Caralee Woods and Jimmy Henley live near Kanab, Utah.  They are building a straw bale compound on their place and have committed themselves to a minimum footprint on the land.  With solar panel, water well and environmentally-green construction, Caralee and Jimmy portray the best application of technology, science and ethics to minimize humanity’s impact on the planet.  They are truly off the grid — literally.  You can see their efforts over the past few years by clicking on their website Building a Straw Bale House. When I posted the piece from Bioephemera Blog this morning concerning the ca. 1686, natural colors, Caralee commented with the email below and provided a photograph of how she and Jimmy artfully and craftily shaped balls of colors from the Utah countryside as a result of finding natural clays for their plastering.  I think what she and Jimmy have created is not only an application for their home, but pieces of art that I wish to possess and place as a centerpiece upon my table.

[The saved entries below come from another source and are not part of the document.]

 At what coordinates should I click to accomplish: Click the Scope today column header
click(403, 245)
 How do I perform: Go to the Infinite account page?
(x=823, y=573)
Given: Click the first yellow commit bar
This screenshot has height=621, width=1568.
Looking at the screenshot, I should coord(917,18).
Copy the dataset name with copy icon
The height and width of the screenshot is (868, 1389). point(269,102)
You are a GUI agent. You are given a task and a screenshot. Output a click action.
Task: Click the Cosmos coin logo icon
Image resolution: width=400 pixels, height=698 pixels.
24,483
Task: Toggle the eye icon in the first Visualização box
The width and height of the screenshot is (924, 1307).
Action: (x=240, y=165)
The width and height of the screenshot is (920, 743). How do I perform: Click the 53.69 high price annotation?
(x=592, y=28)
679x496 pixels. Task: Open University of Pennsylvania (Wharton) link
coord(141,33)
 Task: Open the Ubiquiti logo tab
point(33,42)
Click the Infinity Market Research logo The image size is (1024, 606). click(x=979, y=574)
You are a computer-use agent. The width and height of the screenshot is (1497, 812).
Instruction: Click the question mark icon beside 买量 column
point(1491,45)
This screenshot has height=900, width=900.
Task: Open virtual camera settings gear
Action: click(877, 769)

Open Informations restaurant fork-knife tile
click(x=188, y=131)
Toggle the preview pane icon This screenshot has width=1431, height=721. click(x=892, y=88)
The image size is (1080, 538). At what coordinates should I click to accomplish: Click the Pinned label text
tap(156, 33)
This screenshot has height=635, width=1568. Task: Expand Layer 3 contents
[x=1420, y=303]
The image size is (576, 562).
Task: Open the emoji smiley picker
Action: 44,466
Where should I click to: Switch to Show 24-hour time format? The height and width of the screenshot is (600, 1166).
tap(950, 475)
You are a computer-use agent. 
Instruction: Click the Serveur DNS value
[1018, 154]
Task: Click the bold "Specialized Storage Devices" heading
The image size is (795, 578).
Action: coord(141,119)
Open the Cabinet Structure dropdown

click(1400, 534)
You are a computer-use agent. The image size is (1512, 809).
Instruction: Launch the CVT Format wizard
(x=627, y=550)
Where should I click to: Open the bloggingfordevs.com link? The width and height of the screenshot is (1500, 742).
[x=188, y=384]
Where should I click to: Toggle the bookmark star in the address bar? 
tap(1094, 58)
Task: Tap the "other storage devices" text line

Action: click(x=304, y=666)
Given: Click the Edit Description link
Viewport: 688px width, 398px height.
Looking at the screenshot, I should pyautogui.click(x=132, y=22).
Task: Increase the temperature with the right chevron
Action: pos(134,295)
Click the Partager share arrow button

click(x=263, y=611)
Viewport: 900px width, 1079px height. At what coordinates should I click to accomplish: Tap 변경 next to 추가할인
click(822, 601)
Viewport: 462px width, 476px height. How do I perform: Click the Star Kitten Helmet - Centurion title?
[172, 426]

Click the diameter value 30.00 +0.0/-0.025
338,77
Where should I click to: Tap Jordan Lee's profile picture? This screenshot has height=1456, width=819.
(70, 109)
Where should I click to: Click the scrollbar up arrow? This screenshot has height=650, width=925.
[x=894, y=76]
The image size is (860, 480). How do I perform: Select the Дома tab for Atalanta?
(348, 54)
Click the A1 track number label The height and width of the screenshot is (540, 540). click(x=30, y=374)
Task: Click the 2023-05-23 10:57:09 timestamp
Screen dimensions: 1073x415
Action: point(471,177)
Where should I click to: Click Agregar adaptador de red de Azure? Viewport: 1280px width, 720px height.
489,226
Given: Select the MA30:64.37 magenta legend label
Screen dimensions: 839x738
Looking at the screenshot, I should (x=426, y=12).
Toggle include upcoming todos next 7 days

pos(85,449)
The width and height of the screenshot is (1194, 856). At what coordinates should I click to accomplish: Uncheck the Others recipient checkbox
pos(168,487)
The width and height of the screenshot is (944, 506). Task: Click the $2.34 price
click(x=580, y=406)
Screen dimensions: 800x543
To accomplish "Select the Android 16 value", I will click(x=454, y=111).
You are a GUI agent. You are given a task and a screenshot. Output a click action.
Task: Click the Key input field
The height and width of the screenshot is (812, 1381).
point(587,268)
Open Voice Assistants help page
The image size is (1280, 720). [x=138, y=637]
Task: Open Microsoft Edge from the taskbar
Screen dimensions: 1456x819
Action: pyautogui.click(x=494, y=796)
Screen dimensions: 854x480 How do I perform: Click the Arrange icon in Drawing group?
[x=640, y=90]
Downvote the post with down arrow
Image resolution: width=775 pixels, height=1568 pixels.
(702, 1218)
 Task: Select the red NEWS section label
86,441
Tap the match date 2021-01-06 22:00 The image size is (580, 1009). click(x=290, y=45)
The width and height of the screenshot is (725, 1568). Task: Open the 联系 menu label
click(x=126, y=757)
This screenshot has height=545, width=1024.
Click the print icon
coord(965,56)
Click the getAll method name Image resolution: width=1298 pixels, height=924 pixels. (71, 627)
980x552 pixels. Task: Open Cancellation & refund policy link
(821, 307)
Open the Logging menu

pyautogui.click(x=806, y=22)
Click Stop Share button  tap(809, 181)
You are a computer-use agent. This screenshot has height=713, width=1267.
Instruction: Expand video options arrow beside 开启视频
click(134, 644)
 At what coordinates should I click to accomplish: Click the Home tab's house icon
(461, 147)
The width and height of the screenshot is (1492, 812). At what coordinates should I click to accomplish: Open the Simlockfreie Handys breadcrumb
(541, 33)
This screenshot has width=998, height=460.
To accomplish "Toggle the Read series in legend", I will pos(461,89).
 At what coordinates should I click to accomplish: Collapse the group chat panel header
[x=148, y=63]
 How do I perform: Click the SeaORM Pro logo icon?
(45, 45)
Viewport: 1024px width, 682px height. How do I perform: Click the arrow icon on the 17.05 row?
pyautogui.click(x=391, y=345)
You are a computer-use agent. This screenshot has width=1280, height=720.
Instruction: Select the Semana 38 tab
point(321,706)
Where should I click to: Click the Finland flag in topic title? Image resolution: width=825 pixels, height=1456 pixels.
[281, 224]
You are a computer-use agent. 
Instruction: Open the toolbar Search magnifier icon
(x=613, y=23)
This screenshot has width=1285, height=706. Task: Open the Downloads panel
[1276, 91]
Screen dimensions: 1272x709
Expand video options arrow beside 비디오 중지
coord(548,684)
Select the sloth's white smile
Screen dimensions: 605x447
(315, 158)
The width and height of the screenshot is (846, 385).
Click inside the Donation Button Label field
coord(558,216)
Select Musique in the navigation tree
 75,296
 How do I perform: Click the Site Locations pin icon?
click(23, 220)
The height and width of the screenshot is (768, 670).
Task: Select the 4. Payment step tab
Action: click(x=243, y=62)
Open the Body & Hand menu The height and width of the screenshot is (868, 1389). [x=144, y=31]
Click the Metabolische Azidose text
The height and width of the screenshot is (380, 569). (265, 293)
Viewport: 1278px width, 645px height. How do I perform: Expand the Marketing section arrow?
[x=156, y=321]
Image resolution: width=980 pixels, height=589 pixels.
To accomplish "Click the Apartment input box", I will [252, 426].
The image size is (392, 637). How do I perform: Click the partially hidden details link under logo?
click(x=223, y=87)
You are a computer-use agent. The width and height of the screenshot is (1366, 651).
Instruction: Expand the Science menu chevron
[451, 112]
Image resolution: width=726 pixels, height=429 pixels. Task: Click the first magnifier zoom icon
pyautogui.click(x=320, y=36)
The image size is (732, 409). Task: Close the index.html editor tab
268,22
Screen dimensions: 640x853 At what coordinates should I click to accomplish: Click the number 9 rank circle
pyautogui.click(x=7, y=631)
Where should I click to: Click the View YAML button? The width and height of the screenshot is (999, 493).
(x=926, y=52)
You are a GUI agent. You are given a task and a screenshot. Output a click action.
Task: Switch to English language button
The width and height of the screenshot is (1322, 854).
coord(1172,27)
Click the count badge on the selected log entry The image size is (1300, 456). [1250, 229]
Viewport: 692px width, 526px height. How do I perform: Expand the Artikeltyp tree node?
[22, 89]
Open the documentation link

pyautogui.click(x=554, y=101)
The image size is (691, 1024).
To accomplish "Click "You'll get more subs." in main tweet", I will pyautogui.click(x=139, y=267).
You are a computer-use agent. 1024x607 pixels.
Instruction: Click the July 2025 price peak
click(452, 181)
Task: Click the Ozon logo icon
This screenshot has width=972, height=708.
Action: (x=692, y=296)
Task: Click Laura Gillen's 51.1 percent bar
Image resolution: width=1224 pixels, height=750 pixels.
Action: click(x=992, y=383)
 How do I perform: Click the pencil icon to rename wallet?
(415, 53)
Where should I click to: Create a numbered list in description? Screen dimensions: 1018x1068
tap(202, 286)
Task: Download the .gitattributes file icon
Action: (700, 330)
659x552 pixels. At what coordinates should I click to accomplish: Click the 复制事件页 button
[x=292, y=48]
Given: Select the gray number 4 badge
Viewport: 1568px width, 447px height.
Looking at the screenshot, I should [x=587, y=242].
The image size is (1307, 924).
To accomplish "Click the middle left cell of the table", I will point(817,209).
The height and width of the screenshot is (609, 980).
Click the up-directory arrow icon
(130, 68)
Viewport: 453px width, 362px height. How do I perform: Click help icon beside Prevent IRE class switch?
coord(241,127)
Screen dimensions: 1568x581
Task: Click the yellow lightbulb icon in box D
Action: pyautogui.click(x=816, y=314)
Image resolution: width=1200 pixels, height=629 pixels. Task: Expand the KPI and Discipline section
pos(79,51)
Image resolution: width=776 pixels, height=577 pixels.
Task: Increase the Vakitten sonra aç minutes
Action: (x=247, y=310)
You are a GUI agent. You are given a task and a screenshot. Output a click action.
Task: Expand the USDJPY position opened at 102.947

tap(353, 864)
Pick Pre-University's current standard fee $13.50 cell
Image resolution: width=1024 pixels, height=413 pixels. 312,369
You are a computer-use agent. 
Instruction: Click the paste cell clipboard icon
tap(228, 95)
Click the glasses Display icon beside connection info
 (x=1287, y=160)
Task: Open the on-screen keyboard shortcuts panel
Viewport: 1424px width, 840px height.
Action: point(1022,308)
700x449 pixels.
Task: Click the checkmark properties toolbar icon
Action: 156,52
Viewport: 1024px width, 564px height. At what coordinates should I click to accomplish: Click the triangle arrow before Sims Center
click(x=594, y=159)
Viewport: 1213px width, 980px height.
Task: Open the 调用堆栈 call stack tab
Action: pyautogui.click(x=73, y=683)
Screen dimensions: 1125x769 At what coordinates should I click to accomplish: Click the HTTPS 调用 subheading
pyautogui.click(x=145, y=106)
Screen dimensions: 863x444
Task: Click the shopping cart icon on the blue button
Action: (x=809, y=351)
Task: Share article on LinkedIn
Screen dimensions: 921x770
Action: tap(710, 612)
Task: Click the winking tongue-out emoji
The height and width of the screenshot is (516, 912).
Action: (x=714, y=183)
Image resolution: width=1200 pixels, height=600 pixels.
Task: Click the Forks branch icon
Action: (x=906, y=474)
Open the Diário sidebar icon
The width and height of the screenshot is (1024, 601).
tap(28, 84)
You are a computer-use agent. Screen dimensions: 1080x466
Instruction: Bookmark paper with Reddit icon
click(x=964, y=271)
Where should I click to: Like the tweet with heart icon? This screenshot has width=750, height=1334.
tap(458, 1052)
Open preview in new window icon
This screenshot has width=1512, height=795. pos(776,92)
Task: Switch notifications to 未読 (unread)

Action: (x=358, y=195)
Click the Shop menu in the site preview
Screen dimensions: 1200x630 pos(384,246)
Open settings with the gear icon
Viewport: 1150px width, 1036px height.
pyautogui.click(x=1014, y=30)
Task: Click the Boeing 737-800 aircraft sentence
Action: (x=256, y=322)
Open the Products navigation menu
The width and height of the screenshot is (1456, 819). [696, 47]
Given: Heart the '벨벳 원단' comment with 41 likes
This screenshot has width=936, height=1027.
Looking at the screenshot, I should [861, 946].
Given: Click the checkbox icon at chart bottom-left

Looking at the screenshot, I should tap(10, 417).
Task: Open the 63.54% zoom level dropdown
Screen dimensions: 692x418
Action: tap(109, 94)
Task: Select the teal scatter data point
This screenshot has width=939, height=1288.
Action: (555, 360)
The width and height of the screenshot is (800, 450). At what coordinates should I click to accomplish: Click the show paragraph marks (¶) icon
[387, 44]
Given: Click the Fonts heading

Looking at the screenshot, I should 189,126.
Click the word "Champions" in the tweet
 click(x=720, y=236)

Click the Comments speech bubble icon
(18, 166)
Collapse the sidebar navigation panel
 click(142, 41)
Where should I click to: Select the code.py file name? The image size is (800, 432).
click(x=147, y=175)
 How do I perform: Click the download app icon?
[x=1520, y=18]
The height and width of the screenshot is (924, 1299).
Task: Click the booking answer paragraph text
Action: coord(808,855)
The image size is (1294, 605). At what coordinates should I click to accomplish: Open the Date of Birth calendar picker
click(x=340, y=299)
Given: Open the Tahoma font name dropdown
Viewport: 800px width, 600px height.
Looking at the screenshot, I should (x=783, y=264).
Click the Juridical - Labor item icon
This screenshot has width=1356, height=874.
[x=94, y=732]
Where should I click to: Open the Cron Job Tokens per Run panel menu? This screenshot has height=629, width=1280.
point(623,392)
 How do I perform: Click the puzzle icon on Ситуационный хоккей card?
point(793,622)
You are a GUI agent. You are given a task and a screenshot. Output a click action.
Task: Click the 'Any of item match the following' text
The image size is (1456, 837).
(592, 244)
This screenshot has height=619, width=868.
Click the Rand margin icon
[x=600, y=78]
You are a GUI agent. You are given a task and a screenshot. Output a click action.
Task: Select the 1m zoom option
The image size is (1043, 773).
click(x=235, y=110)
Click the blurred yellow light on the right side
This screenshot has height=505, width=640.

“This is so interesting to me. One of the first things we did here is start looking for natural clay. We had plenty of the terra-cotta colored stuff here on the land for the earthen plaster, but what about the clay paint and finishing plaster for the interior? We drove around for a long time with a bucket and small shovel in the trunk so we could stop and take samples of the wonderful variety of Mother Earth’s colors when we saw something we liked. I would go home, sieve the clay, mix it with some water, and make clay balls that I then polished (I won’t bother you with this process here) to see what we had. The picture below is just a small sampling of the results; I’ve added many since.  There are no more beautiful, soothing colors anywhere in the world than what is produced naturally.”  –Caralee Woods to Jack Matthews, March 24, 2010.